-- start of Text provided --
Re: Honesty needed...
Hello! On Sat, Jul 02, 2005 at 11:04:34AM +0800, Jeffrey Lim wrote: how about the mail store then? I suppose there'll have to be some coordinated (and thread-friendly) back-end mail store in place for these front-end mail servers (*i'm assuming simplistic load-balancing here - at the tcp level, rather than at the application level, or splitting via userid, so that the different userids are actually assigned to different mailstores). Splitting via userid would be the simplest thing. Developping a robust distributed mail storage system is more complicated (been there, done that). However, for that you don't need thread-friendly. The thing I developped (sorry, closed source) consists of a few processes per node only, perusing select() heavily for multiplexing. Ok, there's support for pseudo-parallel I/O, using *fork*ed I/O helper processes and socketpairs. But as said, doing such a thing is very complicated, but it works quite ok in-between (after say 3 or 4 years of development), supporting millions of users with about 80 nodes, capable of supporting IMAP, too (with quite correct handling of IMAP's \Recent-flag, too, which is a beast by itself). -jf Kind regards, Hannah.
-- end of Text provided --
-- start of Available data --
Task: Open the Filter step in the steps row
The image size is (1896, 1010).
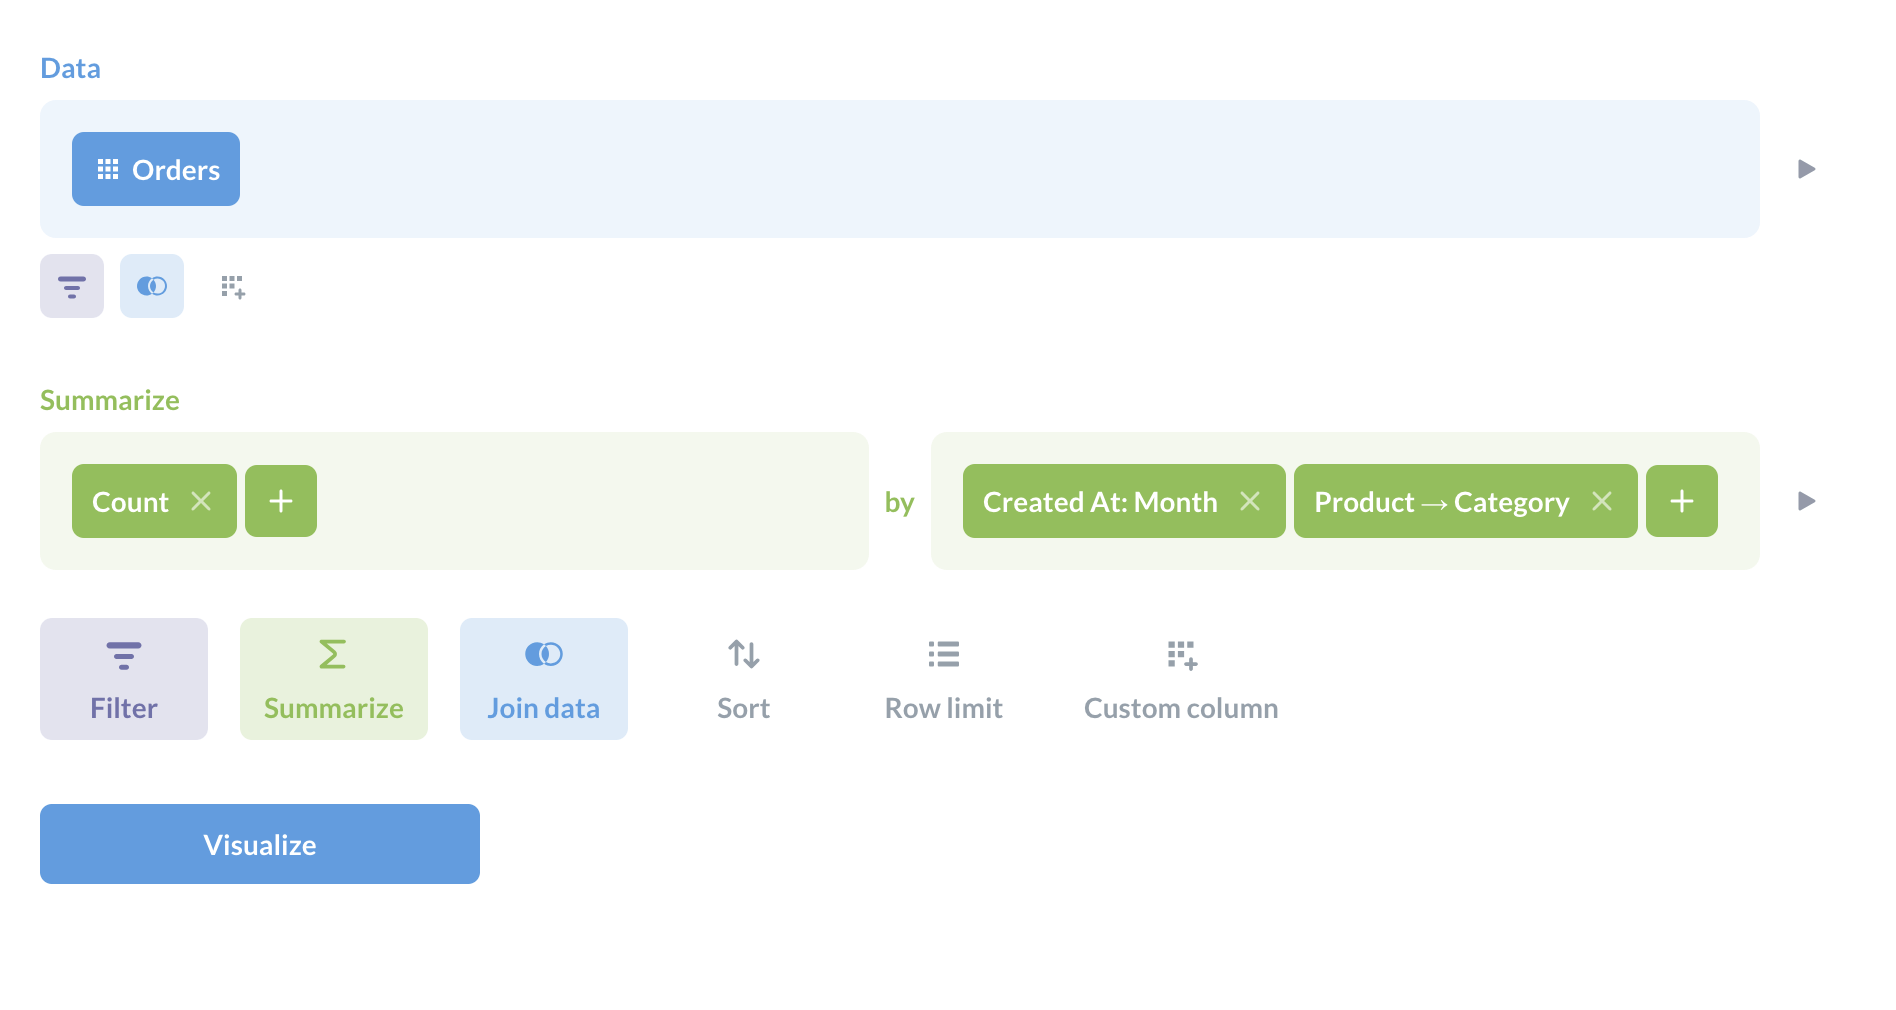Action: 123,678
-- end of Available data --
Work instructions: In the mailing-list reply about mail storage, why does the writer consider splitting via userid the simplest approach? Answer in one to three sentences. The material has no role in this exercise.

Response to the task: Developing a robust distributed mail storage system is more complicated, which the writer knows from having built one. That system worked reasonably well only after about three or four years of development.